Over the past years, remarkable advances in techniques for 3D point cloud understanding have greatly boosted performance. Although these approaches achieve impressive results for object recognition and semantic segmentation, almost all of them are limited to extremely small 3D point clouds, and are difficult to be directly extended to large-scale point clouds. [Bilibili Live] [YouTube Live]

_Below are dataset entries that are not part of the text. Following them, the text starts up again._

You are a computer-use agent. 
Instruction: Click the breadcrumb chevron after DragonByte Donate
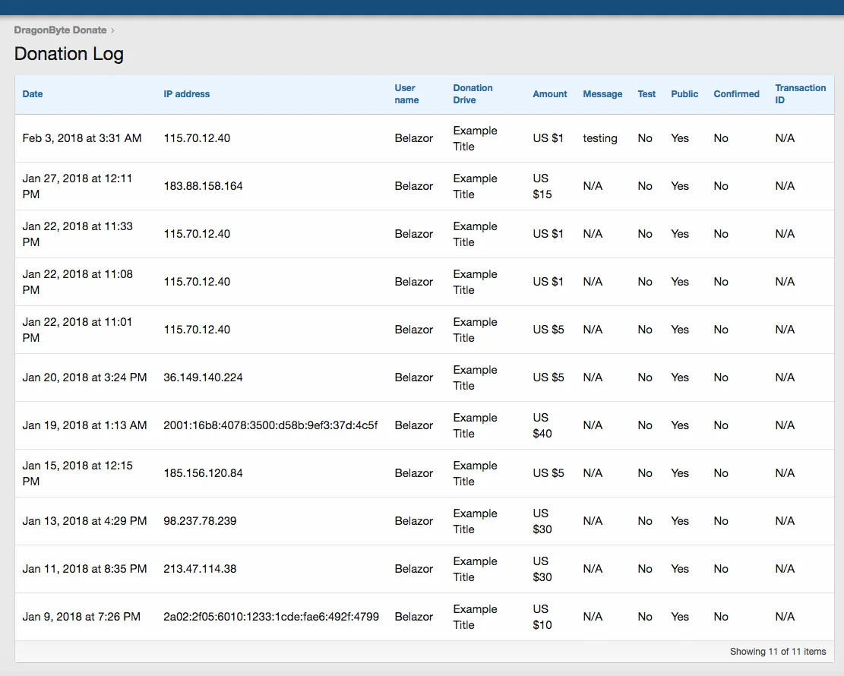[113, 30]
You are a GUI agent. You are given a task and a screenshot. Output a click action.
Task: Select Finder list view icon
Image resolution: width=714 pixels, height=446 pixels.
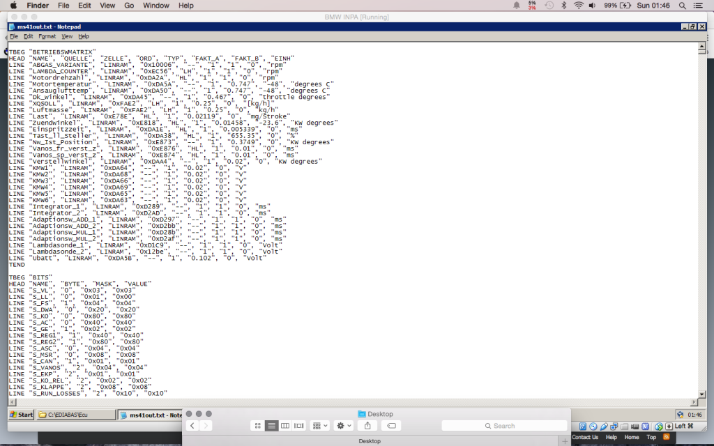click(271, 425)
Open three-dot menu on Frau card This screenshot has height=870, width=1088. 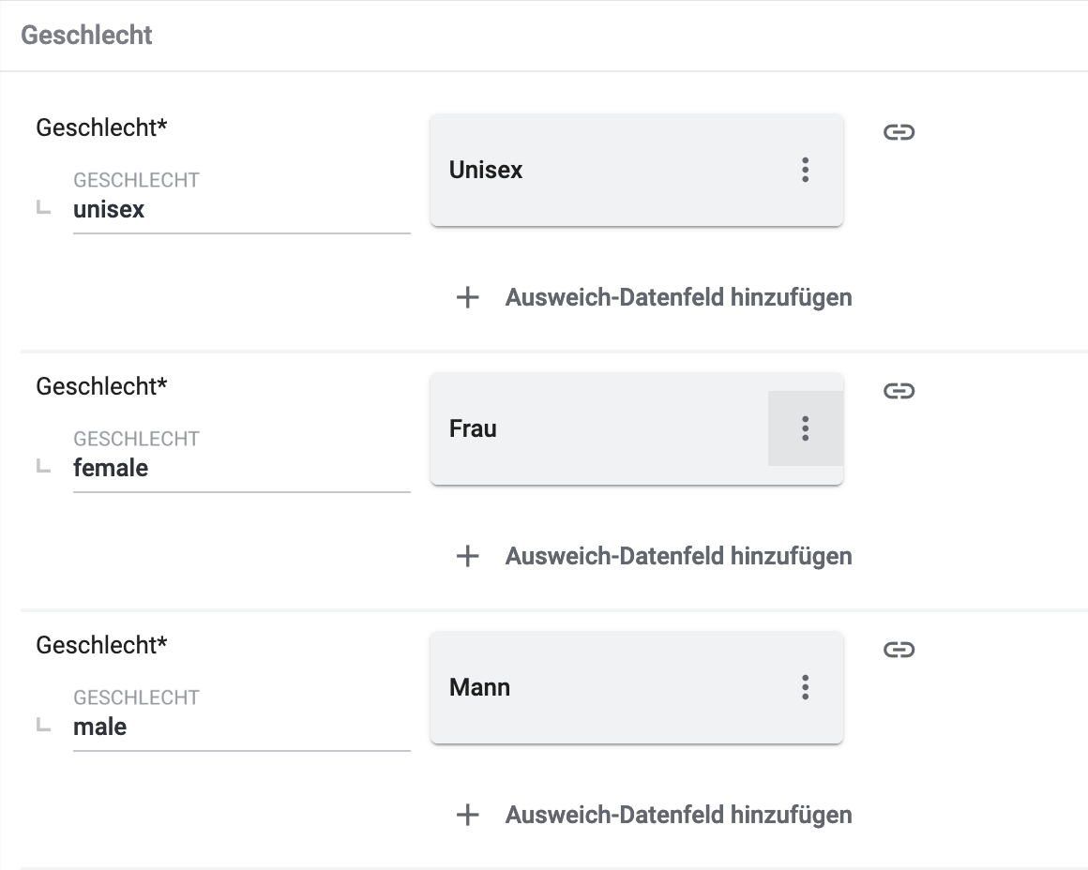point(805,428)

The 3rd Challenge on Large Scale Point-cloud Analysis for Urban Scenes Understanding (Urban3D) at ICCV 2023 aims to establish new benchmarks for 3D semantic and instance segmentation on urban-scale point clouds. In particular, we prime the challenge with both SensatUrban and STPLS3D datasets. SensatUrban consists of large-scale subsections of multiple urban areas in the UK. With the high quality of per-point annotations and the diverse distribution of semantic categories. STPLS3D is composed of both real-world and synthetic environments which cover more than 17 km2 of the city landscape in the U.S. with up to 18 fine-grained semantic classes and 14 instance classes. These two datasets are complementary to each other and allow us to explore a number of key research problems and directions for 3D semantic and instance learning in this workshop. We aspire to highlight the challenges faced in 3D segmentation on extremely large and dense point clouds of urban environments, sparking innovation in applications such as smart cities, digital twins, autonomous vehicles, automated asset management of large national infrastructures, and intelligent construction sites. We hope that our datasets, and this workshop could inspire the community to explore the next level of 3D learning. Specifically, We encourage researchers from a wide range of background to participate in our challenge, the topics including but not limited to:
- Semantic segmentation of large-scale 3D point clouds.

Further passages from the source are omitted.